Testemunha ocular da Proclamação da República, Aristides Lobo disse que o povo assistira a tudo bestializado, sem compreender o que se passava naquele 15 de novembro de 1889, julgando ver talvez uma parada militar. O militante republicano ressentiu-se da ausência das massas no movimento através do qual se instituiu um novo regime de governo no país. Aliás, cabe registrar que o pequeno e didático livro de Celso Castro, intitulado A Proclamação da República (RJ: Zahar, 2000) descreve primorosamente quão circunscrito aos quartéis foi esse movimento que resultou na república que temos.

Depois de quase um século da implantação do regime republicano, o historiador José Murilo de Carvalho publicou uma instigante análise das primeiras décadas republicanas, repreendendo o olhar elitista e míope que freqüentemente direcionamos ao comportamento do povo. No seu livro Os bestializados: o Rio de Janeiro e a república que não foi (SP: Companhia das Letras, 1987), o autor argumenta que o povo não sofre da passividade que corriqueiramente lhe é atribuída, não é o bestializado que Aristides Lobo observara. As camadas populares constroem suas próprias estratégias de luta e enfrentamento das adversidades, cabendo aos historiadores, cientistas sociais e demais estudiosos do seu comportamento político aferir seus instrumentos de observação e análise para perceber quais são exatamente essas estratégias, pois elas sempre existiram e continuam existindo.
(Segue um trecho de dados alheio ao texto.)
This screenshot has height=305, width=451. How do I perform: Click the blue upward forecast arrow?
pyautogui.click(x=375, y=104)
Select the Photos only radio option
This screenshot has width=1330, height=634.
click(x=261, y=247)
Carvalho argumenta que o povo não era bestializado, “o povo sabia que o formal não era sério. Não havia caminhos de participação, a República não era para valer. Nessa perspectiva, o bestializado era quem levasse a política a sério, era o que se prestasse a manipulação. Num sentido talvez ainda mais profundo que o dos anarquistas, a política era tribofe. Quem apenas assistia, como fazia o povo do Rio por ocasião das grandes transformações realizadas a sua revelia, estava longe de ser bestializado. Era bilontra” (pág. 160)
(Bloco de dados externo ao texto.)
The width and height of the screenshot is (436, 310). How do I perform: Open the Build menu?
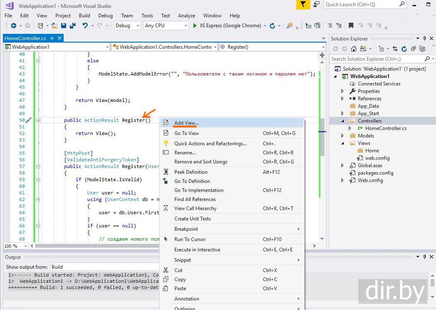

Os historiadores também já aprenderam com a obra de E. P. Thompson, estudioso do processo histórico de formação da classe operária inglesa, que as transformações estruturais, inclusive as de âmbito cultural, estabelecem limites e exercem pressões que definem o enquadramento dos processos sociais, no interior dos quais seres humanos concretos fazem a história a partir de escolhas e apostas conscientes, embora atuem em condições pelas quais não optaram e por meio de processos cujos desdobramentos escapam ao seu controle.

Todo esse empreendimento que se fez no campo acadêmico e intelectual exige que questionemos firmemente o estigma da suposta passividade, acomodação e alienação do povo brasileiro, notadamente das camadas populares. Somente desta forma poderemos compreender a extraordinária votação obtida por Tiririca em São Paulo e o favoritismo da candidata governista no segundo turno das eleições presidenciais.

O voto em Tiririca contém um recado muito claro: é preciso caminhar na direção de uma reforma política que promova o amadurecimento da nossa democracia e que sirva de ensejo para que coloquemos em discussão a importância dos partidos políticos. Nossos partidos ainda não têm uma identidade política, ideológica e programática devidamente evidenciada. Enquanto essa situação perdurar, vamos continuar votando nos Tiriricas da vida ao invés de votarmos no partido A, B ou C, como seria necessário para a consolidação da nossa democracia. A política continuará sendo tribofe. Afinal, quem seria capaz de identificar claramente que projetos estão em discussão no momento?

Da mesma forma, é preciso abandonar a explicação simplista de que os milhões de indivíduos retirados da miséria absoluta pelos programas sociais do atual governo foram cooptados e estão votando pelo continuísmo ingênua e passivamente. Não devemos insistir em classificar as massas como bestializadas. Eles sabem que o “Bolsa Família” é pouco, sabem que nada disso elimina as nossas persistentes desigualdades sociais, mas também sabem ser bilontras e não querem morrer de fome como morriam até há pouco tempo, haja vista a insensibilidade daqueles que governaram o país até 2002.

Em suma, é preciso compreender o recado que os eleitores estão dando nas eleições, sejam os eleitores de Tiririca, sejam os que estão em vias de optar pela permanência do PT no poder. Como diz aquele velho bordão do tempo das “Diretas Já”, o povo não é bobo. Bobo talvez seja quem o julga alienado e incapaz de fazer escolhas políticas conscientes.

Por Denílson Botelho

Publicado no jornal O DIA, de Teresina - PI, em 7 de outubro de 2010.